When asked what involvement the Kemper Museum had in the structure, if any, Shapiro replied, “They (Kemper Museum) hired me to play for 2 hours, supplied a PA, and paid me $250. That check, along with audience donations, raised $338 towards a legal fund for deportees. Thanks, Kemper!”
Shapiro concludes, “We have to stop being complicit to the complexities of oppression buried in the paperwork. No one should make money off human suffering. It’s worse if you do it with one hand while cradling your conscience with the other.”
It shows the Kemper Museum making an effort to cooperate with protesters, continuing to pay those who are in solidarity with protesters and are also willing to accept payment from the museum. The action taken here, seen on both sides, returns us to the central complaint.
UMB Financial CEO and museum Trustee Mariner Kemper tells Informality through third-party email communication, “My role as Chairman and CEO of UMB Financial and my role as a Trustee of the Kemper Museum are not related and do not influence each other.”
There are two ways one could take this: one way is he serves as CEO of a bank whose responsibility is essentially babysitting someone else’s mess (Wyatt Detention Center). UMB Financial is part of a larger entity that has shareholders and other board members participating in decision making. His role at UMB is not autonomous. Secondly, he is a Board Trustee of a cultural institution that benefits the community. His part, also not independent, although his last name is over the door, is just one of the many faces of fundraising for the museum. In corporate America, it is not uncommon for executives to sit on the boards of cultural institutions (often tied in by their philanthropy). We do not have to like it, but there it is.
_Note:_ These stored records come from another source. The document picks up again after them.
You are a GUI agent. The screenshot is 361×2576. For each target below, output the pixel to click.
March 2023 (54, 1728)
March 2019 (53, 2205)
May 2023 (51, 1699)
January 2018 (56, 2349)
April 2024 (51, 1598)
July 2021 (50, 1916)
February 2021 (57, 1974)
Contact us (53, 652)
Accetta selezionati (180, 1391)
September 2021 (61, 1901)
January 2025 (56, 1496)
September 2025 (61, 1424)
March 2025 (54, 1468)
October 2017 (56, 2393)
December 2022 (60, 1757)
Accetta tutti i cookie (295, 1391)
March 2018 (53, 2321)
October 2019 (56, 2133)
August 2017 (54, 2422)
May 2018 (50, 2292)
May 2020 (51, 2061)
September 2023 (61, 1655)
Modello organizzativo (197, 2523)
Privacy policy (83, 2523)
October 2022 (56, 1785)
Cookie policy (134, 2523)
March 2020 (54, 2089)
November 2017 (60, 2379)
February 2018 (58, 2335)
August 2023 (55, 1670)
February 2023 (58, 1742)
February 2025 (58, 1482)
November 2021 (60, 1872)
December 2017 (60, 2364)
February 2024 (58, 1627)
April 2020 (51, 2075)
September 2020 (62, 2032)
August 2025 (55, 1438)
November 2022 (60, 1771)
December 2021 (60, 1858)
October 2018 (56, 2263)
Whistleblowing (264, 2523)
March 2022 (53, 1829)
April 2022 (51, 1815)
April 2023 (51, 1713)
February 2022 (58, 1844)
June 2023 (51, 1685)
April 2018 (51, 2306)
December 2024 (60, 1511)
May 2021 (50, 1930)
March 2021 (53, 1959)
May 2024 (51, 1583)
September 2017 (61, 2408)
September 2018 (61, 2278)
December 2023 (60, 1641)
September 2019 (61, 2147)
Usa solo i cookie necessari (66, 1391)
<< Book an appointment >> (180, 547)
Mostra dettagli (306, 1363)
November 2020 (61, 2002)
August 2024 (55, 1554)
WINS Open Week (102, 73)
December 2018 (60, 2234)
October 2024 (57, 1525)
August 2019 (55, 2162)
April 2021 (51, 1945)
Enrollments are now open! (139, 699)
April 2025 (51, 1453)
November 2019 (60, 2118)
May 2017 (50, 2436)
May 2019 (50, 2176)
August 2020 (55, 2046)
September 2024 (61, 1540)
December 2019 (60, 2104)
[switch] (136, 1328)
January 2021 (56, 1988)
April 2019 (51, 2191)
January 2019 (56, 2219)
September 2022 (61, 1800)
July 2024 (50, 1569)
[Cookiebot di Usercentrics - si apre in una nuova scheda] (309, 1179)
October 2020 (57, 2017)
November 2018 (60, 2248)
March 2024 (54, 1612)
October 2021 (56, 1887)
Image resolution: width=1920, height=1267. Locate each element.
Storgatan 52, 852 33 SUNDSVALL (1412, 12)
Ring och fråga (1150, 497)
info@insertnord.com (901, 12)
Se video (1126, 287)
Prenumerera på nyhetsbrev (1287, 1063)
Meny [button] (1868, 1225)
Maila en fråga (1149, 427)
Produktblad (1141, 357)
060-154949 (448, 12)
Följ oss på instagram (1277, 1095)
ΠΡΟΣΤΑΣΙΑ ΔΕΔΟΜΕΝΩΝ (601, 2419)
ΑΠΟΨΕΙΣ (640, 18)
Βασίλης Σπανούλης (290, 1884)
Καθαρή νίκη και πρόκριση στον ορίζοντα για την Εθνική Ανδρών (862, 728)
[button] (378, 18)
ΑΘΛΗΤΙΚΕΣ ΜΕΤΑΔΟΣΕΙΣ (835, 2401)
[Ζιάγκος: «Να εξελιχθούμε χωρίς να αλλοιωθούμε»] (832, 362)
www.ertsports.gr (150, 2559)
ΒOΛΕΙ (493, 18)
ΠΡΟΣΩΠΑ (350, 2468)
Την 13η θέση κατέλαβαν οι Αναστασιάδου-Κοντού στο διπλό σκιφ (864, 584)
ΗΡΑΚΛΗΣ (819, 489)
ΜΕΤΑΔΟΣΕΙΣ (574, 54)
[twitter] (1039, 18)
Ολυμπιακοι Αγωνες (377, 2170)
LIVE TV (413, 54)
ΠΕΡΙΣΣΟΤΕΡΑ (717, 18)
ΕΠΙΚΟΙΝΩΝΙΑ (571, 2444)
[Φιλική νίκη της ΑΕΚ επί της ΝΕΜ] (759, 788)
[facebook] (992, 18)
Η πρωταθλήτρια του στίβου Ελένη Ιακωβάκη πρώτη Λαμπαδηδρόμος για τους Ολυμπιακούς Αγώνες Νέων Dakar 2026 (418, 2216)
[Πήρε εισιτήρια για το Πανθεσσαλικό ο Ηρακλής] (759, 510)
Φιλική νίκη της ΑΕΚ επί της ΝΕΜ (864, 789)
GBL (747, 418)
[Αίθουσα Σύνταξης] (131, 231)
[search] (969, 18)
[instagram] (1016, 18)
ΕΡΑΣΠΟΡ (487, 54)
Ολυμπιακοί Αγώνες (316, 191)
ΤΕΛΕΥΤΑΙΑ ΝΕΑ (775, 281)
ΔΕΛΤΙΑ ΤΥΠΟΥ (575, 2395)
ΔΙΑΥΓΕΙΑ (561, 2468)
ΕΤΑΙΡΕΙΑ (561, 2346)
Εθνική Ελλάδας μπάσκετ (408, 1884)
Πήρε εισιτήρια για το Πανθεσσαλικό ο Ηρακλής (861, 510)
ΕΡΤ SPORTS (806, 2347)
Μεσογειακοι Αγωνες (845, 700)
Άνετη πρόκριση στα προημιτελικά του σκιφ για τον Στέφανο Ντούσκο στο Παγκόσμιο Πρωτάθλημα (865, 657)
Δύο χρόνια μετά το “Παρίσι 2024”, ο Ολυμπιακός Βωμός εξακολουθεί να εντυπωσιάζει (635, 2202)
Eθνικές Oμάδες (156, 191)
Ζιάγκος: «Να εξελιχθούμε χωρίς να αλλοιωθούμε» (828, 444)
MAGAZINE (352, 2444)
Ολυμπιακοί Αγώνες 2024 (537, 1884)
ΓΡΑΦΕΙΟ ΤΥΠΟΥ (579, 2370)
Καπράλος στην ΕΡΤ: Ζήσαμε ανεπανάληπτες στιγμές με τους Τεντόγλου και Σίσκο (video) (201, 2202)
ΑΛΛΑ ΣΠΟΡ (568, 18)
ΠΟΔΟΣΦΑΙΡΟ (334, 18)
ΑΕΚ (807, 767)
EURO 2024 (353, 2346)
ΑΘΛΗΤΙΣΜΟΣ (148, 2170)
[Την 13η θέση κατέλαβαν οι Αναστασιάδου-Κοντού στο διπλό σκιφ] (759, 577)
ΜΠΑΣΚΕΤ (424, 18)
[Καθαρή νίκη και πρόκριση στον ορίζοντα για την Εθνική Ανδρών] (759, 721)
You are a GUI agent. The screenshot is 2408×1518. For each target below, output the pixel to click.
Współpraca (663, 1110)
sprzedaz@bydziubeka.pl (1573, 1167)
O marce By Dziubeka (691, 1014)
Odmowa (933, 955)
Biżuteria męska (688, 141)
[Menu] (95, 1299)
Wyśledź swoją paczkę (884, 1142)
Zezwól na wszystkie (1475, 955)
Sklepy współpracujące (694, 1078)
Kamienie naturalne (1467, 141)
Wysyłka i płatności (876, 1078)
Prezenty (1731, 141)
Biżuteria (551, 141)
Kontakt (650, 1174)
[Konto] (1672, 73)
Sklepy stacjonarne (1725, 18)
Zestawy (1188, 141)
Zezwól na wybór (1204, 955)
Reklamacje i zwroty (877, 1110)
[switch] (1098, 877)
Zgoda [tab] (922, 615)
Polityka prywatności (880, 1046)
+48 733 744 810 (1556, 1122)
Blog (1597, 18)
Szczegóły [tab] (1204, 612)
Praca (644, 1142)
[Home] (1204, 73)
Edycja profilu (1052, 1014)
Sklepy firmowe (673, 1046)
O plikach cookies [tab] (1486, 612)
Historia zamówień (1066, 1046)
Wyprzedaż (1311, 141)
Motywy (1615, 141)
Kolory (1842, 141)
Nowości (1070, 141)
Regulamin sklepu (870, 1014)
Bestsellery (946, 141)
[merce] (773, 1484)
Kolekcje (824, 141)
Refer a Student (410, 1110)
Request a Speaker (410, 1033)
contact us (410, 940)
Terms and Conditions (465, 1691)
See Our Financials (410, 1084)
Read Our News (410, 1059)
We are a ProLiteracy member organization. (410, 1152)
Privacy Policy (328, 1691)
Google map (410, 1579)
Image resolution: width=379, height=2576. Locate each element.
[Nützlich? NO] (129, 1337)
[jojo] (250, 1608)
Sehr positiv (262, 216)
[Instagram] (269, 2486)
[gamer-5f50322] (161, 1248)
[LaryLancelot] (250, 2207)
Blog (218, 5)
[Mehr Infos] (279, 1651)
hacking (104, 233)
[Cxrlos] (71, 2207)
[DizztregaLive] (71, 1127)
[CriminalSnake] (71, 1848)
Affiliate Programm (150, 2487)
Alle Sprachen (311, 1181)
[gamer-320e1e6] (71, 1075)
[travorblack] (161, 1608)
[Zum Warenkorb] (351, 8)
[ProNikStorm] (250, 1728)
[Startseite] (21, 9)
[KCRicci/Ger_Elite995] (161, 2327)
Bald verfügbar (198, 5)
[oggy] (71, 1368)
Further to this point, how communities parse their philanthropy will serve to dictate future giving by individual donors. The community members who provide amounts under six figures are often the bread and butter of these institutions. Without them, it leaves open substantial giving from corporations to fill the void, giving them a more significant say in the content.
One has to decide how deep to go regarding the truth about American philanthropy. How do we activate accountability without disarming the institutions that can support it? How angry are we willing to be over this type of giving, who is giving it, and whom we see as representative? That is a decision local protesters and allies need to consider. The focus on responsibility must remain directed where change is decided, for this instance, toward a for-profit prison in Central Falls, Rhode Island.
This conversation is a start to begin a larger one. What role do we want the origins of funding to play? How does capital impact decisions in otherwise socially conscious and often seemingly leftist art institutions? Should we zoom out of our scope in the art world and begin to join people in other spheres who are trying to dismantle oppressive institutions like private prisons systems that support ICE? While we question our relationship to philanthropy, let us also examine how closely such giving hews to the justice and morality of significant organizations that directly affect our citizens, including the American incarceration system.